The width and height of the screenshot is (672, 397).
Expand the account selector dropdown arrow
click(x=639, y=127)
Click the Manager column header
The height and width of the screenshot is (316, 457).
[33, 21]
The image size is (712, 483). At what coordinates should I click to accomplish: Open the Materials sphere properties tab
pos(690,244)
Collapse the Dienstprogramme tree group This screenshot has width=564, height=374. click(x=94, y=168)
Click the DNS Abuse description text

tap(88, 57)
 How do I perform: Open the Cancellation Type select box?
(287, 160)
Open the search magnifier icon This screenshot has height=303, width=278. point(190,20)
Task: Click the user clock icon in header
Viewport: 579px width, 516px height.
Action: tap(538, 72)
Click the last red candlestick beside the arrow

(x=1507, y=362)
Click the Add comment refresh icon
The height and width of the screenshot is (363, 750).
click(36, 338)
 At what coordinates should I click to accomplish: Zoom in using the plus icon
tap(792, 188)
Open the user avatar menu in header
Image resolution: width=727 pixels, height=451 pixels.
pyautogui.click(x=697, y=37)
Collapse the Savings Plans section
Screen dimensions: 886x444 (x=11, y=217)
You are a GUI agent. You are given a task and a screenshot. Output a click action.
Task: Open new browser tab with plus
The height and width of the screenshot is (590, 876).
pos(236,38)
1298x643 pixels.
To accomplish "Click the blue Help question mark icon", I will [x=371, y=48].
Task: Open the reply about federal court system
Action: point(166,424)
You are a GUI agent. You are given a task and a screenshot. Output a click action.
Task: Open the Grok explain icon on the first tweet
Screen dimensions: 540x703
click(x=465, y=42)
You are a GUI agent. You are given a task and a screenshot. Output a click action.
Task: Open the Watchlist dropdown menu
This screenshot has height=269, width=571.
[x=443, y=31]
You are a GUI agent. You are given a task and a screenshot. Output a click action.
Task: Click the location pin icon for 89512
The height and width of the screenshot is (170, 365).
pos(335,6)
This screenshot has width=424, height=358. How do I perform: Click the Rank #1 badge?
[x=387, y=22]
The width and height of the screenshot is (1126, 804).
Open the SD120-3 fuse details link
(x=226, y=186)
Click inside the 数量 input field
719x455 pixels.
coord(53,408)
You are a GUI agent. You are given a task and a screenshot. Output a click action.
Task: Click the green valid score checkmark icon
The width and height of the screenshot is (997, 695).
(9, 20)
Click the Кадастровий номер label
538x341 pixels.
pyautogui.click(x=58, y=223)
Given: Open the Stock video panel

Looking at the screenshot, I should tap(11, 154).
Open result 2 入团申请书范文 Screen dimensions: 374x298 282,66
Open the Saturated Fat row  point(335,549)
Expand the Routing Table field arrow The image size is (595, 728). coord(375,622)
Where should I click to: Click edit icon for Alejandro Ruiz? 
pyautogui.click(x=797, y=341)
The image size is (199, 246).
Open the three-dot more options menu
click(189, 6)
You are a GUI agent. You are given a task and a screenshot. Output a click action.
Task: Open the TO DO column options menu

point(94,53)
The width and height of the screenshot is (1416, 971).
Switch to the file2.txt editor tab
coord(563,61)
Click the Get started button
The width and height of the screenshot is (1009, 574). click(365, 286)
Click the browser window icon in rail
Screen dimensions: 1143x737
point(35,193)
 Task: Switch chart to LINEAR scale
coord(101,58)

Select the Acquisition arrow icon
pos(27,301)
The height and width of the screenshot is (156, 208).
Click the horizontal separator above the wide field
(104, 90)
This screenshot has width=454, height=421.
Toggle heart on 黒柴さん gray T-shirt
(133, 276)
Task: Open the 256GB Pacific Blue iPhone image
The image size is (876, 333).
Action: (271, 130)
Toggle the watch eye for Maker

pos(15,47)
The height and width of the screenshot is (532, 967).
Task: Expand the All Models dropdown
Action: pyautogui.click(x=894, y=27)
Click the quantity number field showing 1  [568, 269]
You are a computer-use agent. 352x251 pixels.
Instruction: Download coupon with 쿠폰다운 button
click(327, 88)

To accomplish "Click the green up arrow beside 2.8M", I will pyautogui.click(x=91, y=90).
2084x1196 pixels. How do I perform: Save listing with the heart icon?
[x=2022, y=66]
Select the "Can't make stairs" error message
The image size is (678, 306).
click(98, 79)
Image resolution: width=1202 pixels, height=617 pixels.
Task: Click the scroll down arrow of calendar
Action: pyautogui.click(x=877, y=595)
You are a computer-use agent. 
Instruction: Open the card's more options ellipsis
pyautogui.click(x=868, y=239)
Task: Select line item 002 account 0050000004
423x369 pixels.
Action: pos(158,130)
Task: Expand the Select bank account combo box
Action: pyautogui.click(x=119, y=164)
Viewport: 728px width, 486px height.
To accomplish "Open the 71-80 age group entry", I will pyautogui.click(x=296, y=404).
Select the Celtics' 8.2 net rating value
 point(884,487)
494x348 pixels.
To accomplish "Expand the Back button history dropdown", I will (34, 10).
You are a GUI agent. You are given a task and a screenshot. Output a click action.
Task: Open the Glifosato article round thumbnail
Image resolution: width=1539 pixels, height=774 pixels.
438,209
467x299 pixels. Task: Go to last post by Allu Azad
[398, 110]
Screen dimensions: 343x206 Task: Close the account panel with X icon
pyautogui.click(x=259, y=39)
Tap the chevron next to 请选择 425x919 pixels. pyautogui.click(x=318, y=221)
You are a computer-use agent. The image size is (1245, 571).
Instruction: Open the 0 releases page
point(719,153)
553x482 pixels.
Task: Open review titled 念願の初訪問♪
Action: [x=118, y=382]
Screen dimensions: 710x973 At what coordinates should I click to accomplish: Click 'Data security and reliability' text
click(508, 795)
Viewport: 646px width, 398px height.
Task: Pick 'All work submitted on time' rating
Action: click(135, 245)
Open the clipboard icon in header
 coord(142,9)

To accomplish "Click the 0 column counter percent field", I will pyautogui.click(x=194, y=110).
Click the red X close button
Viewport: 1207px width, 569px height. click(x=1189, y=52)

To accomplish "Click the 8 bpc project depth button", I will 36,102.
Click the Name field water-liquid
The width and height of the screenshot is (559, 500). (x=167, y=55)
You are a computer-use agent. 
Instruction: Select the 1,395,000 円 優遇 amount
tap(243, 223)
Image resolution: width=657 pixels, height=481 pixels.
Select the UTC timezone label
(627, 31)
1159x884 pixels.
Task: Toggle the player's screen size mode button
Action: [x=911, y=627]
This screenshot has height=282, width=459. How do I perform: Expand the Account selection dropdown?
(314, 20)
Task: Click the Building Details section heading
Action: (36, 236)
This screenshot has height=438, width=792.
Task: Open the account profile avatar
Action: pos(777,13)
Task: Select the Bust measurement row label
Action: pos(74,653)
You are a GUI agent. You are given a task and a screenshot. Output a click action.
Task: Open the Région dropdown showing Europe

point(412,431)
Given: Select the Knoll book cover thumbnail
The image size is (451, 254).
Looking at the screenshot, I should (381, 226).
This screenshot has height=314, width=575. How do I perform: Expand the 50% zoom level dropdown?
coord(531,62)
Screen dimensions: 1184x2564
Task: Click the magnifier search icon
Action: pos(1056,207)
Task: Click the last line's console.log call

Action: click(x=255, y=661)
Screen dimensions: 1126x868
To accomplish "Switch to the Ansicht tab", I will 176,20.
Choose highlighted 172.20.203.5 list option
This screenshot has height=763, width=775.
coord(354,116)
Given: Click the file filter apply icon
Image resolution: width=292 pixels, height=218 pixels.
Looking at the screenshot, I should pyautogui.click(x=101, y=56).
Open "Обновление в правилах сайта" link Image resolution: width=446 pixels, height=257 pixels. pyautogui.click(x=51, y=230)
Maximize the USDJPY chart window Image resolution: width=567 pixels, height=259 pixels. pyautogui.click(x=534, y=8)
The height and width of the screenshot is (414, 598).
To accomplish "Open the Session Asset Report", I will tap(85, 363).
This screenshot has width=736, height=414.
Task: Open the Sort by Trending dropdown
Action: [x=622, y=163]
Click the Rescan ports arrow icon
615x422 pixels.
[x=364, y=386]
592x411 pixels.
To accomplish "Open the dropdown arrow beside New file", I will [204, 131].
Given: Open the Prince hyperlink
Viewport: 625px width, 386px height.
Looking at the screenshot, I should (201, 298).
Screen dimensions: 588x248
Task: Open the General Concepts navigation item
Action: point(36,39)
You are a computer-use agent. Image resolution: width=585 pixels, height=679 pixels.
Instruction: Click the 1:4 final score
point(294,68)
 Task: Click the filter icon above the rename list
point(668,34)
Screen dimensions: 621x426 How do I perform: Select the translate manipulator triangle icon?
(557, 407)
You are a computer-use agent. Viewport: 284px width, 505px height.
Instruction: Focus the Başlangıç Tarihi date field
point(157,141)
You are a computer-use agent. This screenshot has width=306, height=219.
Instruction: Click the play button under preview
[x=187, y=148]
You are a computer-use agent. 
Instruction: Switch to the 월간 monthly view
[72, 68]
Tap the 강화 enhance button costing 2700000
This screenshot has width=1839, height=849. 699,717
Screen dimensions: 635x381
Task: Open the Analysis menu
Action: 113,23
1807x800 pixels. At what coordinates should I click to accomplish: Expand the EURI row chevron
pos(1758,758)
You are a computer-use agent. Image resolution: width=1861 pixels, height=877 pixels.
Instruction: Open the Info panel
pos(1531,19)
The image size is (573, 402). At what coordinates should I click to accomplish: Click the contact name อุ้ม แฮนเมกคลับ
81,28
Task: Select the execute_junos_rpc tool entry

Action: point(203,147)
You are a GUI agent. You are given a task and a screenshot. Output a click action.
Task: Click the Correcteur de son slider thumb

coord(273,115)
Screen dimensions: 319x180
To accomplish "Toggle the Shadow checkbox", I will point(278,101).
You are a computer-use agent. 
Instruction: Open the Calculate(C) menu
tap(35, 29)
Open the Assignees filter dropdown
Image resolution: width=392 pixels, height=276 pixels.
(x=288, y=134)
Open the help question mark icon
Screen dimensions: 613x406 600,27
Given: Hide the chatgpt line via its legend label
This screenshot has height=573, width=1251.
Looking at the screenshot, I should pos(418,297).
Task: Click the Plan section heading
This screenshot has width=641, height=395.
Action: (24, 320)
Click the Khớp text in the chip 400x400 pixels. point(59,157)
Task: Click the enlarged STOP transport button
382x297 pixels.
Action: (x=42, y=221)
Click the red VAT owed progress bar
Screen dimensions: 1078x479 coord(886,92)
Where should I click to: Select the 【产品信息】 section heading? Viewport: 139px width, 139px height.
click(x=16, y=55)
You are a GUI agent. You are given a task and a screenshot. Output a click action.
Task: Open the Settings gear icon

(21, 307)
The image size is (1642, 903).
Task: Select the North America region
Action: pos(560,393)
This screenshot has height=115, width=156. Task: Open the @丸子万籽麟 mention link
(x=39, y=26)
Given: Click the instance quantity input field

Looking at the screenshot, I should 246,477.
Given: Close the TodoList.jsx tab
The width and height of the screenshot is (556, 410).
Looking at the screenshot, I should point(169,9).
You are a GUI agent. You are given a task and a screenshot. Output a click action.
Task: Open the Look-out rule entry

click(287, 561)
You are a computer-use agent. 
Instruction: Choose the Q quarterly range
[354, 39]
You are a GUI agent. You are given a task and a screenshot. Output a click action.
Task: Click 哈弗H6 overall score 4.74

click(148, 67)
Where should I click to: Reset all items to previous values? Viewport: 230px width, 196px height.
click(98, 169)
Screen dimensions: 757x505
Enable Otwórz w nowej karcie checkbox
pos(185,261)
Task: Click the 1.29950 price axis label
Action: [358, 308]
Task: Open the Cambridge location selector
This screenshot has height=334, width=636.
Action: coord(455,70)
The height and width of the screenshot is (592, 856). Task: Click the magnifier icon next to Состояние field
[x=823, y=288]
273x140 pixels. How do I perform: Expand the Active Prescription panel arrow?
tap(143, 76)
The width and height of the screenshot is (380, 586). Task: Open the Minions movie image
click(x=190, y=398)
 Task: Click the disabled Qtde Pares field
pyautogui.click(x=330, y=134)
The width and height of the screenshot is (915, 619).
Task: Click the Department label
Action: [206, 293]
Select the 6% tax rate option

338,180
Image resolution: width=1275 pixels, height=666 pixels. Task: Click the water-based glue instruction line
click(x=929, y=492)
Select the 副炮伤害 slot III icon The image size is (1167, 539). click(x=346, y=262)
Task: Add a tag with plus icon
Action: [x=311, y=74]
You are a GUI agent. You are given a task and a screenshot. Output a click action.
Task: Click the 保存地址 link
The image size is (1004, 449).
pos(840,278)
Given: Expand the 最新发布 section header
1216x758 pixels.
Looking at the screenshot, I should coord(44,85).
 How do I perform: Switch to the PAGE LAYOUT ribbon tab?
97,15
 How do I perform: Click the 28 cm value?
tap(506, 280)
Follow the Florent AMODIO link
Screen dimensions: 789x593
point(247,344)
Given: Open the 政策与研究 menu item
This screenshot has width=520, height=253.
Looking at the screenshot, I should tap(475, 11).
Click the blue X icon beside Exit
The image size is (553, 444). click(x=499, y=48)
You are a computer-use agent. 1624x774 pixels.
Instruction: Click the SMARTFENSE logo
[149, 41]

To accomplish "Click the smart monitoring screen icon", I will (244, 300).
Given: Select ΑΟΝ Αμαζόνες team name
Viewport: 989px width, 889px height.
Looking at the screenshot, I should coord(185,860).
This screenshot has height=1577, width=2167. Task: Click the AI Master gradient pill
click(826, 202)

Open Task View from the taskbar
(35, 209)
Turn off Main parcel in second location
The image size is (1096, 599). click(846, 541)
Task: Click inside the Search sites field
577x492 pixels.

* [Exercise prompt]: Scan the lines above, and whenever one holds the string "green", copy it.

* [Answer to the exercise]:
Task: Click the green valid score checkmark icon
To accomplish "Click the green up arrow beside 2.8M", I will pyautogui.click(x=91, y=90).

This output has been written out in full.